Bumblebee is the sixth installment in the live-action cinematic franchise that launched with Transformers in 2007. It is the first spin-off in the series and the first of the set not to be directed by Michael Bay. It is technically a prequel film, a period piece set in the late 1980s. It is also the best in the series, by a considerable margin.
Of course, this might sound like damning with faint praise. It is technically the only film in the series to have a “fresh” rating on Rotten Tomatoes. It was the first film in the series not to pick up any major nominations at the Golden Raspberry Awards, instead receiving a grudging seal of approval from the body with a nomination for “The Razzie Redeemer Award.”
All the same, Bumblebee is a good film in its own right. The movie is arguably the first time that the iconic robots in disguise have actually worked in a live-action environment, and a lot of that is down to the fact that Bumblebee makes the sort of shrewd creative choices that should have been made decades ago.
Michael Bay is a director with a particular aesthetic. Not-so-affectionately known as “Bayhem,” it involves filling the screen with action and movement. In his five Transformers films, Bay is constantly escalating the number of moving parts and the scale of the spectacle on screen. He often seems to want to pound the audience into submission.
Bay took the role of producer on Bumblebee, drafting in Travis Knight as director.
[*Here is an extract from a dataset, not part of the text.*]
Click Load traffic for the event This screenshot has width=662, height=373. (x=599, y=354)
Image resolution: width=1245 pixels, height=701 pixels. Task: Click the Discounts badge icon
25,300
Knight has a very different style. He has worked in stop-motion animation, currently serving as Laika’s president and CEO and having directed the lyrical coming-of-age film Kubo and the Two Strings. In fact, Bumblebee is the first live-action film Knight has directed.
Given his background, Knight understands the use of special effects and spectacle in cinema. However, his style differs from that of Bay because he tends towards a more emotive storytelling sensibility. At its heart, Bumblebee is a charming story of a teenage girl named Charlie (Hailee Steinfeld) and her first car, which just happens to be a shape-changing mechanical alien.
There are moments when Bumblebee indulges in the numbing computer-generated spectacle that defines the Transformers franchise, most notably during an extended prologue on Cybertron and at the climax. However, most of the film is surprisingly restrained. Bumblebee has a much tighter focus on its characters and their world than the other films in the series.
There’s a surprising warmth to the coming-of-age drama, with the story unfolding against the backdrop of the summer of 1987. Steinfeld is a charismatic screen presence, as demonstrated by some of her earlier work this decade including her star-making turn in True Grit and the underrated The Edge of Seventeen. Steinfeld anchors the film in recognizable teenage frustration and desire.
Bumblebee himself is an incredibly charming and playful presence throughout the film, the tighter structure of the film meaning that he never gets drowned out by an army of other toyetic computer-generated characters. Under Knight’s direction, the character is a lot more expressive and engaging than he had been in earlier films, even if he played a similar role in the original Transformers.
Much like Pete’s Dragon from a couple of years earlier, Knight offers us a film that plays like a loving homage to old-fashioned science-fiction-and-fantasy cinema. It offers a very human and very familiar window into something a great deal larger. The stakes and spectacle of Bumblebee might technically be a lot smaller than those of The Last Knight, but they feel a lot more tangible.
Unfortunately, also like Pete’s Dragon, Bumblebee was sadly under-seen. It was not a flop, grossing $468M against a $135M production budget, but it was also the lowest-grossing film in the live-action Transformers franchise. This is a shame because Bumblebee feels like the kind of Transformers movie that Paramount should have been making all along.
Then again, the purpose of this column is to draw the reader’s attention to something that might deserve it. Bumblebee certainly deserves a bit more buzz.
Bumblebee is now streaming on Amazon Prime in the United States.